━━ TEXTAUSZUG ━━
"Viele sind zerrissen wie ich"

■ Antje Radcke, Parteisprecherin der Bündnisgrünen, über den geplanten Sonderparteitag der Grünen und die Notwendigkeit der Partei, eine klare Perspektive für die künftige Friedenspolitik zu finden

taz: Frau Radcke, der Bundesvorstand hat beschlossen, einen Sonderparteitag einzuberufen. Wollen Sie sich an die Spitze der Kritiker des Nato-Einsatzes stellen, um so dem Unmut die Luft zu nehmen?

Antje Radcke: Wir wollen die Debatte, die jetzt an verschiedenen Ecken öffentlich und nichtöffentlich stattfindet, aufgreifen. Darum geht es, und nicht darum, die Kritik in der Partei, die doch nur die Ängste und Sorgen von weiten Teilen der Bevölkerung und unserer Wählerschaft wiedergibt, offen auszutragen. Kritik abzuwürgen, darum kann es uns wirklich nicht gehen. Das würde die Partei auch nicht mit sich machen lassen. Ziel muß es sein, die Versäumnisse der Vergangenheit aufzuarbeiten.

Woran denken Sie?

Wir haben uns an bestimmten Punkten einfach herumgemogelt, und auf Fragen, die auf uns zukamen, keine oder lediglich unzureichende Antworten gegeben. Dazu gehört unter anderem das Verhältnis zwischen Völkerrecht und Menschenrechten.

Konkret?

Halten wir es etwa für akzeptabel, solche Interventionen, wie die jetzige der Nato gegen die Bundesrepublik Jugoslawien, unter bestimmten Umständen auch in der Zukunft mitzutragen? Oder lehnen wir sie kategorisch ab? Haben wir die Chance, auch Zwischenlösungen zu finden? Das sind drei Fragen, die ungefähr das Spektrum ausmachen, das uns auf dem Parteitag wohl erwarten wird.

Sie haben im Bundesvorstand als Termin für den Sonderparteitag den 13. Mai genannt. Ist das nicht zu spät?

Früher geht es aus organisatorischen Gründen nicht. Ob Sie es mir nun glauben oder nicht, aber man kann eine Bundesdelegiertenkonferenz nicht in zwei Wochen aus dem Boden stampfen. Wir müssen bestimmte Einladungsfristen einhalten, alle Kreisverbände müssen auf Delegiertenversammlungen ihre Vertreter für den Sonderparteitag wählen. Die Vorbereitung zu einem solchen Sonderparteitag ist ein technisch schwerfälliger Akt. Schon die kurzfristige Suche und Anmietung einer Halle wird nicht ganz einfach sein. Schließlich: Wir wollen ja auch einen gut vorbereiteten Sonderparteitag. Was nicht sein darf, ist, daß wir nur alle zusammenkommen und einmal sagen, was uns so in den letzten Wochen auf dem Herzen gelegen hat, und dann ohne ein konkretes Ergebnis auseinandergehen.
━━━
━━ ERFASSTE DATEN ━━
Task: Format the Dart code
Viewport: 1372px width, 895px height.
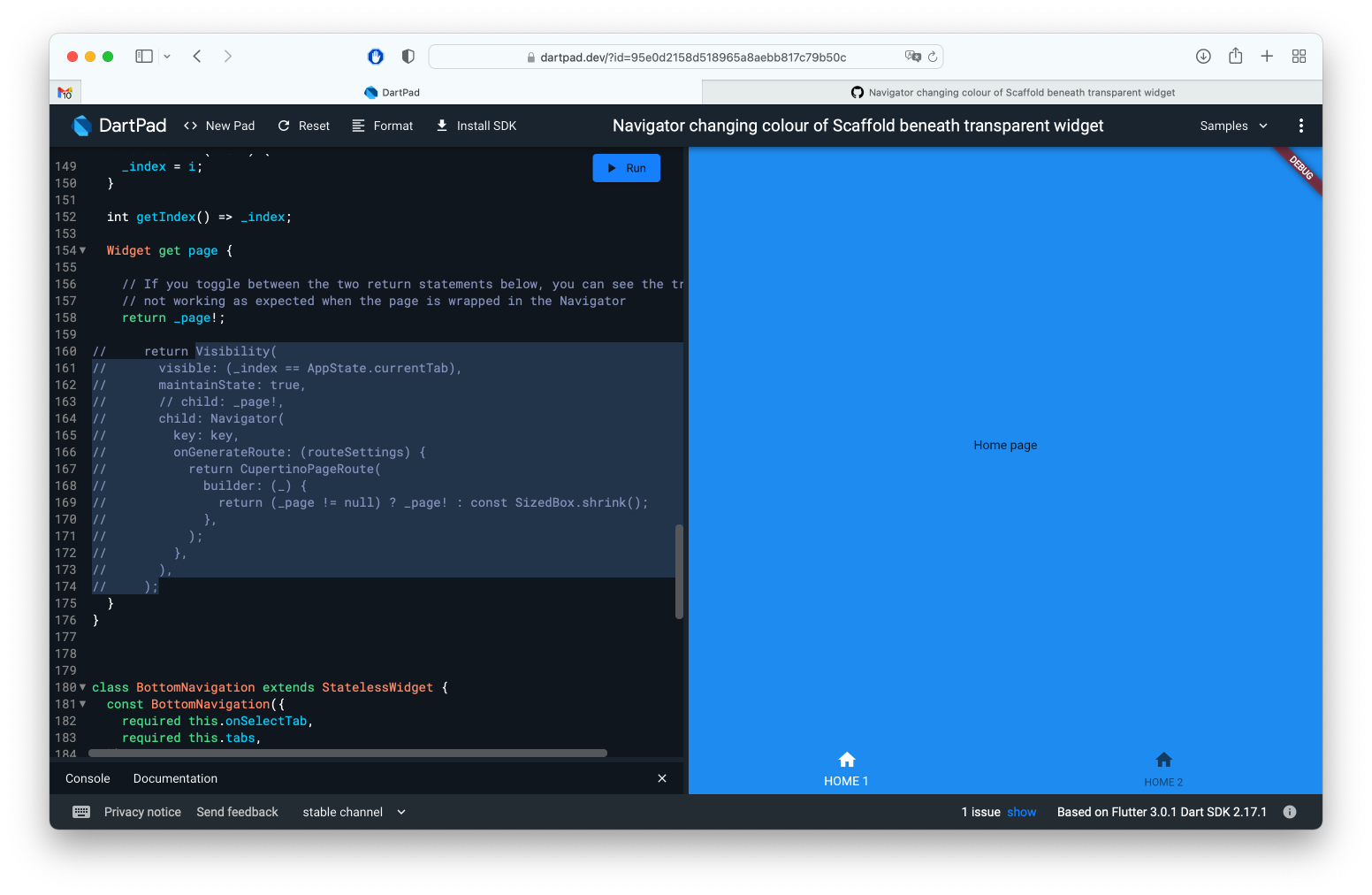Action: click(383, 125)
━━━
- [AUFGABE]: Führe das Interview mit Antje Radcke über den Sonderparteitag der Grünen im Anschluss an ihre letzte Antwort fort.

- [ERGEBNIS]:
Hoffen Sie nicht auch darauf, daß sich bis dahin die Basis ausdiskutiert hat?

Ganz bestimmt nicht. Die Debatte über die Beteiligung an Interventionen wird ganz bestimmt im Mai nicht überflüssig sein. Auch, wenn wir zu diesem Zeitpunkt hoffen, daß der Krieg im Kosovo dann beendet sein wird.

Wie schätzen Sie die Mehrheitsverhältnisse für den Sonderparteitag ein? Muß Außenminister Joschka Fischer mit einer Niederlage rechnen?

Die Stimmung in der Partei einzuschätzen, fällt mir sehr schwer. Tatsache ist, daß uns zur Zeit viele kritische Briefe erreichen. Meine Gespräche mit Mitgliedern aus Kreis- und Landesverbänden zeigen mir aber, daß es noch keine klare Mehrheit für oder gegen den Nato-Einsatz und die vorausgegangene Zustimmung dieser rot- grünen Regierung dazu gibt. Sehr viele in der Partei sind genauso zerrissen wie ich, wie wir alle.

Soll es auf dem Sonderparteitag einen förmlichen Beschluß über die künftige Friedenspolitik der Grünen geben?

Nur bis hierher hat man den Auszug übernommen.